Qu’est-ce qui vous a marqué dans le quotidien de la troupe, lorsque vous y êtes arrivés il y a un an ?

J’ai été très agréablement surpris d’arriver dans une compagnie où la bienveillance et la gentillesse entre les différents grades est bien présente. Je n’ai jamais eu la sensation de ne pas pouvoir parler à quelqu’un parce qu’il est Principal. Il y a cette sensation d’unité que j’aime énormément : on va tout faire ici pour que le groupe entier s’élève et travaille en même temps.

 

Et est-ce qui vous fait envie pour la suite de votre carrière au Ballet National du Canada ?

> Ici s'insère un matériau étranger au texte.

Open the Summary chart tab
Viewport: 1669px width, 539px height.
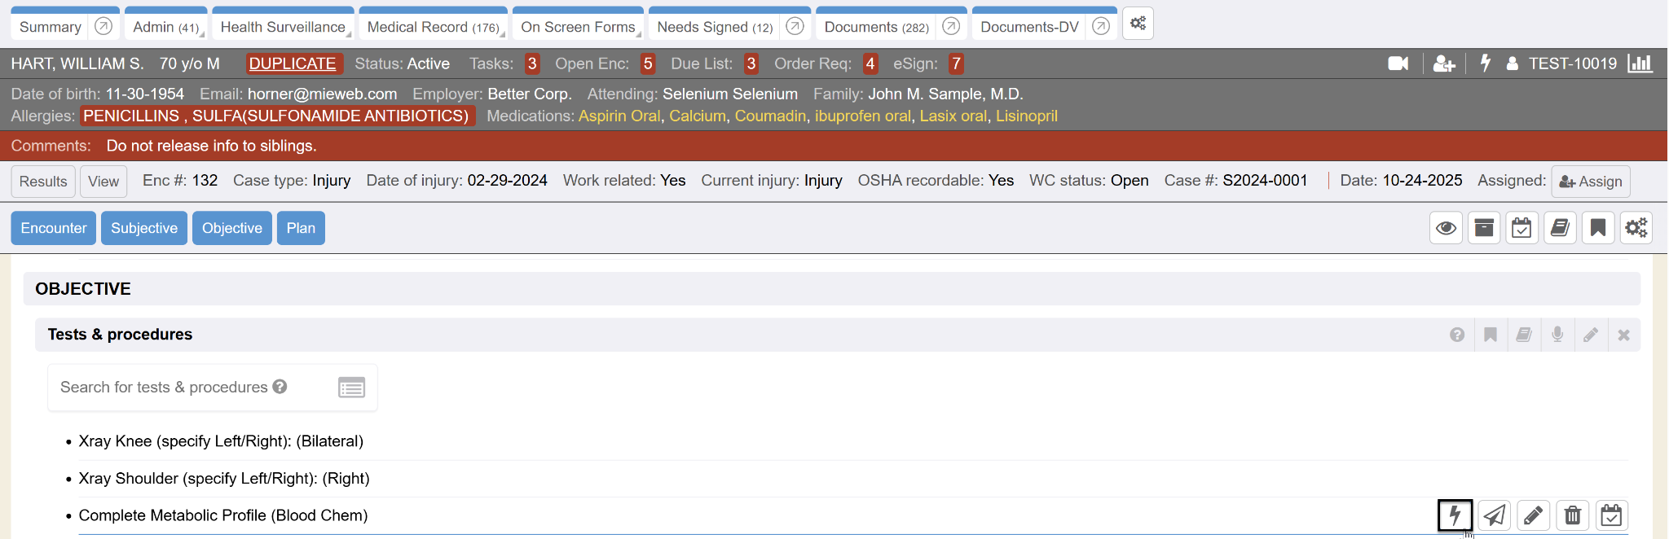point(51,27)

Parmi les rôles qui me font envie, je reparle encore de ce ballet mais danser les rôles de solistes d’Angel’s Atlas de Crystal Pite serait un rêve ! Je rêve aussi toujours du Boléro de Maurice Béjart, qui est l’un des premiers ballets que j’ai vu enfant, ou Onéguine de John Cranko que l’on a dansé l’année dernière. Je suis très heureux de ma vie au Canada, je me vois poursuivre ma carrière ici si l’occasion se présente.

 

Angel’s Atlas de Crystal Pite – Ballet National du Canada

 

Enfin, est-ce important pour un danseur français travaillant à l’étranger de pouvoir danser en France ?

Cette tournée au Théâtre des Champs-Élysées fut la plus belle des nouvelles : je vais danser pour la première fois de manière professionnelle en France et je vais pouvoir danser pour ma famille, elle pourra venir me voir. Ma famille a été mon plus bel ancrage pendant toutes ces années. Je veux pouvoir leur montrer ce cadeau : tous ces efforts et ces sacrifices font que, aujourd’hui, je vis mon rêve dans une compagnie qui voyage et je peux vous en faire profiter.

 

Soirée James Kudelka / William Yong / Crysal Pite par le Ballet National du Canada, du 12 au 15 octobre au Théâtre des Champs-Élysées (Paris) dans le cadre de la saison TranscenDanses.